Regarding the adverse events in the present study, no remarkable side effects were reported in the two groups except for mild irritation, scaling and dryness in only 5% of cases. No systemic adverse events were noted, and no serious adverse effects that led to withdrawal from the study were encountered.
In a previous study, the use of oxybutynin 10% gel was associated with transient headaches in the first week in 3.8% of patients, 47.8% of axillary hyperhidrosis patients reported erythema and pruritus, 50% of plantar hyperhidrosis patients reported that the product was “sticky” and unpleasant to use and 11.3% of the patient population withdrew from the study secondary to adverse effects [10]. The higher incidence of adverse effects in comparison with the present study might be related to higher concentration of the gel used.
In a previous small pilot study carried out on 10 patients with severe axillary hyperhidrosis who were treated with topical oxybutynin 3% gel, 7 patients completed the study and 33.3% of them experienced mild systemic adverse event; where 22.2% reported xerostomia during the first week, and 11.1% reported constipation and blurry vision which was associated with opioid use after elective surgery and probably not related to the study drug [7]. The authors recommended further large, prospective, placebo-controlled studies to assess safety and efficacy of oxybutynin 3% gel.
Regarding aluminum chloride lotion, it has been previously reported that skin irritation and most adverse effects were correlated with higher concentrations [1] which were avoided by the use of 15% lotion in the current study.

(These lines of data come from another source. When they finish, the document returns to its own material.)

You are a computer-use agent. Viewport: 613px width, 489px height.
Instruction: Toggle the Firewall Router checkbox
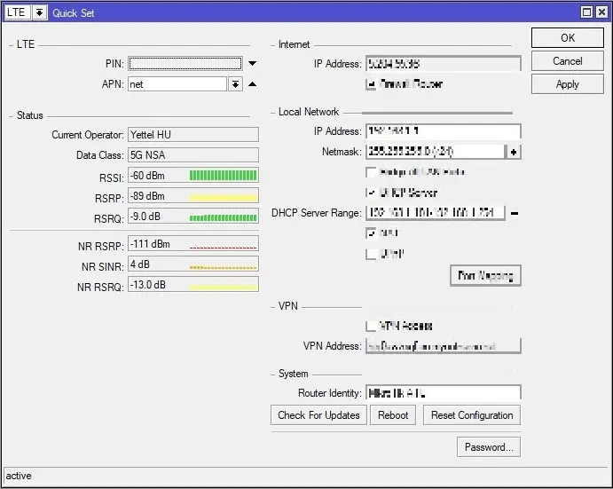372,84
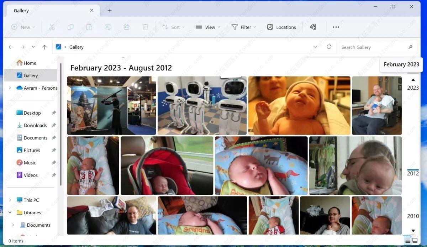Go up one folder with Up arrow

point(44,47)
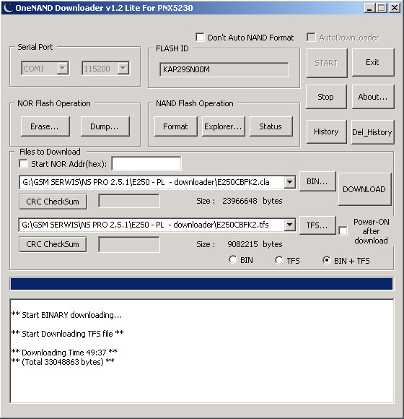Image resolution: width=404 pixels, height=419 pixels.
Task: Click the NOR Flash Erase... button
Action: coord(45,126)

The present study had some limitations including the relatively small sample size, being a single center study, in addition to the short period of patients follow-up. Therefore, more studies with larger sample size on different types of focal hyperhidrosis, whether affecting one site or several sites at the same time, are recommended to evaluate the effect and safety of oxybutynin gel and its influence on distant untreated sites.
Conclusions
Oxybutynin 3% gel tended to reduce hyperhidrosis severity and improve quality of life in patients with primary focal hyperhidrosis. It might be more effective than aluminum chloride 15% lotion at relieving hyperhidrosis symptoms with no tachyphylaxis and lower recurrence rate after stoppage of treatment and minor side effects. Hence, it should be considered as a possible added efficient topical treatment for primary focal hyperhidrosis besides topical aluminum chloride. Further studies on oxybutynin gel on a larger number of patients and for longer duration of follow up are needed to confirm its efficacy and safety in treatment of primary focal hyperhidrosis.
Footnotes
Funding: None.
Competing Interests: None.
Authorship: All authors have contributed significantly to this publication.